Task to complete: Render the rows from the line containing "This screenshot has width=1408, height=840." through the line containing "click(894, 309)", both included, as a numbered list, leaving out blank lines.
:::::
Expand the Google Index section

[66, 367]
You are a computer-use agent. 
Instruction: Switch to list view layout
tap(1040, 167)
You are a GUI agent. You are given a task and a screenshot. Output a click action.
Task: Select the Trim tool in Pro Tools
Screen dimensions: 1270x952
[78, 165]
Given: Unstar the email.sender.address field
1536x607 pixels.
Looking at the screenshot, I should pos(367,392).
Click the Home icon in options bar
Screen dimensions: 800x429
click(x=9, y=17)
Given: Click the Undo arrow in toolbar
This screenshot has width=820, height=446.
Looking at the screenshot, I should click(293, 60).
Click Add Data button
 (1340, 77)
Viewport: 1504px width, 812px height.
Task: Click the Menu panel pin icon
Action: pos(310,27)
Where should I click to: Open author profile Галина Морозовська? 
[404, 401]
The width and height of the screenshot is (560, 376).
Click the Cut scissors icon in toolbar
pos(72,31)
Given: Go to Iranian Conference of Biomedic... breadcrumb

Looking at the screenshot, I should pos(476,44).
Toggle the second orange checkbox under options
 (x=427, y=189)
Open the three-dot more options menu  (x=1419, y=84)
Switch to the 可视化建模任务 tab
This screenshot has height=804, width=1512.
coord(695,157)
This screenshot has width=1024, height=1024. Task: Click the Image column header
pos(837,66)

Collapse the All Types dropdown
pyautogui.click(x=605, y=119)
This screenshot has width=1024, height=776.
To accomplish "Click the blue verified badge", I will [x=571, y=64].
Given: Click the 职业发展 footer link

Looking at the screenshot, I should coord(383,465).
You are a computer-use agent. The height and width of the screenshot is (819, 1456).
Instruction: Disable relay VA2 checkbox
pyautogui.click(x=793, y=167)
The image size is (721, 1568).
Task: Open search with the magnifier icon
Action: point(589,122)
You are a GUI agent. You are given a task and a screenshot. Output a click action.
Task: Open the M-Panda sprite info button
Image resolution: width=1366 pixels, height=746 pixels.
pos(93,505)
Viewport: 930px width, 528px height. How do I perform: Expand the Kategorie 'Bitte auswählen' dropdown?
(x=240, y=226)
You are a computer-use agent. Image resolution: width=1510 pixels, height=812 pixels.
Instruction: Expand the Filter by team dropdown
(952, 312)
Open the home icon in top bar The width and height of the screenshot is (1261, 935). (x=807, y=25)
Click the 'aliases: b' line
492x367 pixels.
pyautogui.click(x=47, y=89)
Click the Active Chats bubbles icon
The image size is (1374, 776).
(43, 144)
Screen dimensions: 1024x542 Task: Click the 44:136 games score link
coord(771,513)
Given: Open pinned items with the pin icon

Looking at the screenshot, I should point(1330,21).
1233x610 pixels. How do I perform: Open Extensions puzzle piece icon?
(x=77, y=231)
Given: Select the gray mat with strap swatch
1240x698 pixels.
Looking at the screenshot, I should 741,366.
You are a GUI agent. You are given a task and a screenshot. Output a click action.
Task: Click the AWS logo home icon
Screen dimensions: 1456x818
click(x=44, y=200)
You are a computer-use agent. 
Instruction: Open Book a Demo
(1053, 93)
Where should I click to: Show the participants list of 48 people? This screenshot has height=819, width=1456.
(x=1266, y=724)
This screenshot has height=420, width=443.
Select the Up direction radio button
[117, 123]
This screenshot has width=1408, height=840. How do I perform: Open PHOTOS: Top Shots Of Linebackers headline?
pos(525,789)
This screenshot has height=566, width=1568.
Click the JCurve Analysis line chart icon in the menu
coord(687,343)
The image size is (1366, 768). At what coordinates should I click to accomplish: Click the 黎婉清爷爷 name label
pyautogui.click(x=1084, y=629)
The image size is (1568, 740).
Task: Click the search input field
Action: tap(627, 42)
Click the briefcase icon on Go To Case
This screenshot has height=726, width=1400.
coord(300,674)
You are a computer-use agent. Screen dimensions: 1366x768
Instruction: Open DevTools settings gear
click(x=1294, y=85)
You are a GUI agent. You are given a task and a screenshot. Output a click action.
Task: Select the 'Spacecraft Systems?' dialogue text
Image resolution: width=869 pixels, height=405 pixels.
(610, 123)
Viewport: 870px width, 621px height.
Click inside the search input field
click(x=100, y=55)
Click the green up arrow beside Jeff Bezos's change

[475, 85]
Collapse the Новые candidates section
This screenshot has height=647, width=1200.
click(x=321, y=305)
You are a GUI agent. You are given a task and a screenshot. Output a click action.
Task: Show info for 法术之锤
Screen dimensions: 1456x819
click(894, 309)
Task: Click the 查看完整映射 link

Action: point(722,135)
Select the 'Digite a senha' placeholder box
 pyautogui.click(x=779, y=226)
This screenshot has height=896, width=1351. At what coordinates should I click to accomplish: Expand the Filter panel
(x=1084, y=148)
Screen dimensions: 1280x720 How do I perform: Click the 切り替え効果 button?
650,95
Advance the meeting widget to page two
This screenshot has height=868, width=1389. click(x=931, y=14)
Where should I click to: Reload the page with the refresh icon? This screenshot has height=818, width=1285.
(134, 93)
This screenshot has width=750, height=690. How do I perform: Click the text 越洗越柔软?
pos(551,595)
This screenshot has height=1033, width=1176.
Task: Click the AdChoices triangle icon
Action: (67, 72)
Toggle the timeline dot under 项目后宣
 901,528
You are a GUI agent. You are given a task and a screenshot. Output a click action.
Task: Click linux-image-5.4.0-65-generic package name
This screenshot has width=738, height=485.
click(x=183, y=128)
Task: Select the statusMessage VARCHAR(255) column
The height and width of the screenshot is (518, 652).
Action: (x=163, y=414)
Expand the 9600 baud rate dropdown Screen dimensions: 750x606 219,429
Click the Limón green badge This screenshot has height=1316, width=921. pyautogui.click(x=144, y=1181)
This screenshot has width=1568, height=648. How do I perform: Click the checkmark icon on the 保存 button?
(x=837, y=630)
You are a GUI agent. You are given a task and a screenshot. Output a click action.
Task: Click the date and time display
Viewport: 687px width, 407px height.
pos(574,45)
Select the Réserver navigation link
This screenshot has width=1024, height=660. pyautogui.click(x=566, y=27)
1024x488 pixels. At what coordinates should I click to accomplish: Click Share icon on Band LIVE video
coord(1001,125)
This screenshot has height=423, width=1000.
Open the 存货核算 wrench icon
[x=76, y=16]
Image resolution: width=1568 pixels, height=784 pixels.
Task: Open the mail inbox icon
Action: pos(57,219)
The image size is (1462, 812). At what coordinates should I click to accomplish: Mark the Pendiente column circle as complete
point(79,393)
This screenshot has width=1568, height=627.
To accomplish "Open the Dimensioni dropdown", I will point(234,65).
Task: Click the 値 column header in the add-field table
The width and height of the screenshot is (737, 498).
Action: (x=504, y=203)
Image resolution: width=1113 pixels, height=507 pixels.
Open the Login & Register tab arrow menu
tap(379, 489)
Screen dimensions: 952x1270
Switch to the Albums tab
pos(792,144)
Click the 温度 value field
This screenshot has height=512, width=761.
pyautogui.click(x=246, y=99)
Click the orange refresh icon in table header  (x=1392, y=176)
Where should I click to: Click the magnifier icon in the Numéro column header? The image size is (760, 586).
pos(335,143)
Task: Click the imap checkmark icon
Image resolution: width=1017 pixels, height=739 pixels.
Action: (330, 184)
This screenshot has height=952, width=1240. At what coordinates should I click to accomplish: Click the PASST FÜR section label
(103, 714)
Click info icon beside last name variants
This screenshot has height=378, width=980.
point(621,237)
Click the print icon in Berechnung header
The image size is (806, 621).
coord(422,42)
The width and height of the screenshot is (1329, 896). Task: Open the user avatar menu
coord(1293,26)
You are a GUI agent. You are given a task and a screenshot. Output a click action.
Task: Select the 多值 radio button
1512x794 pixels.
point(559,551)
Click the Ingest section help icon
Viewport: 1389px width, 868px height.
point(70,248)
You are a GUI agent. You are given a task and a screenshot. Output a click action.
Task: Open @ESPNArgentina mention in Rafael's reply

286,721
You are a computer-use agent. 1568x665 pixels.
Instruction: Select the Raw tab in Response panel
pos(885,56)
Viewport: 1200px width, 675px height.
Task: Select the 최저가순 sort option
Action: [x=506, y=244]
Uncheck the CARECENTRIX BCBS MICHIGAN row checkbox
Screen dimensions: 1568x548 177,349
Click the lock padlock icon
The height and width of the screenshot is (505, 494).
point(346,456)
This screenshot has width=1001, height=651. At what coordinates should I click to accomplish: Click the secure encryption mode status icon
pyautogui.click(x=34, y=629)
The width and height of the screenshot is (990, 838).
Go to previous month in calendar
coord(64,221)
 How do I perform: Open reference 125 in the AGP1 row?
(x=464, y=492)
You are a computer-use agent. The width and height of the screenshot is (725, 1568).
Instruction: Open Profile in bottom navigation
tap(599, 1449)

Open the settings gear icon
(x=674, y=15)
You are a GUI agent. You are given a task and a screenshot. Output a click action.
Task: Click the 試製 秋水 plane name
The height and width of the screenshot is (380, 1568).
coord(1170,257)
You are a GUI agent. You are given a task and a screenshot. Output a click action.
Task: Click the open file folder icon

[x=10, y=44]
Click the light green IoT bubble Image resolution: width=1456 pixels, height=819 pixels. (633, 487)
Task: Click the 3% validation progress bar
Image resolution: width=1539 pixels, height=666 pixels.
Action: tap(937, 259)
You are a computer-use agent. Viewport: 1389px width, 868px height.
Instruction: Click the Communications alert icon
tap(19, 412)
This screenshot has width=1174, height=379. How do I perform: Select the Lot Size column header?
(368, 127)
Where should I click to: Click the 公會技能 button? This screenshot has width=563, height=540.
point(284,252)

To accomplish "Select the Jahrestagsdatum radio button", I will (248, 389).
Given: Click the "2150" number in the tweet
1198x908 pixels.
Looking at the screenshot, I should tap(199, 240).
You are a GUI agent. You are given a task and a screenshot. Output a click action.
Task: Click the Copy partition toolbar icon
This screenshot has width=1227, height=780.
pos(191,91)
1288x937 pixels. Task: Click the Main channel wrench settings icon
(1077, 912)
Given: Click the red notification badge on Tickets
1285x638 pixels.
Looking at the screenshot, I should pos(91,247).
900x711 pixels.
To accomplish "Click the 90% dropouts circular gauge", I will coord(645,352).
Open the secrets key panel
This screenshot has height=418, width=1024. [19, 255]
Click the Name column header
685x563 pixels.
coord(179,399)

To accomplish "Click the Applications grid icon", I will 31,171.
:::::
Exercise solution:
1. This screenshot has width=1408, height=840. How do I perform: Open PHOTOS: Top Shots Of Linebackers headline?
2. pos(525,789)
3. This screenshot has height=566, width=1568.
4. Click the JCurve Analysis line chart icon in the menu
5. coord(687,343)
6. The image size is (1366, 768). At what coordinates should I click to accomplish: Click the 黎婉清爷爷 name label
7. pyautogui.click(x=1084, y=629)
8. The image size is (1568, 740).
9. Task: Click the search input field
10. Action: tap(627, 42)
11. Click the briefcase icon on Go To Case
12. This screenshot has height=726, width=1400.
13. coord(300,674)
14. You are a computer-use agent. Screen dimensions: 1366x768
15. Instruction: Open DevTools settings gear
16. click(x=1294, y=85)
17. You are a GUI agent. You are given a task and a screenshot. Output a click action.
18. Task: Select the 'Spacecraft Systems?' dialogue text
19. Image resolution: width=869 pixels, height=405 pixels.
20. (610, 123)
21. Viewport: 870px width, 621px height.
22. Click inside the search input field
23. click(x=100, y=55)
24. Click the green up arrow beside Jeff Bezos's change
25. [475, 85]
26. Collapse the Новые candidates section
27. This screenshot has height=647, width=1200.
28. click(x=321, y=305)
29. You are a GUI agent. You are given a task and a screenshot. Output a click action.
30. Task: Show info for 法术之锤
31. Screen dimensions: 1456x819
32. click(894, 309)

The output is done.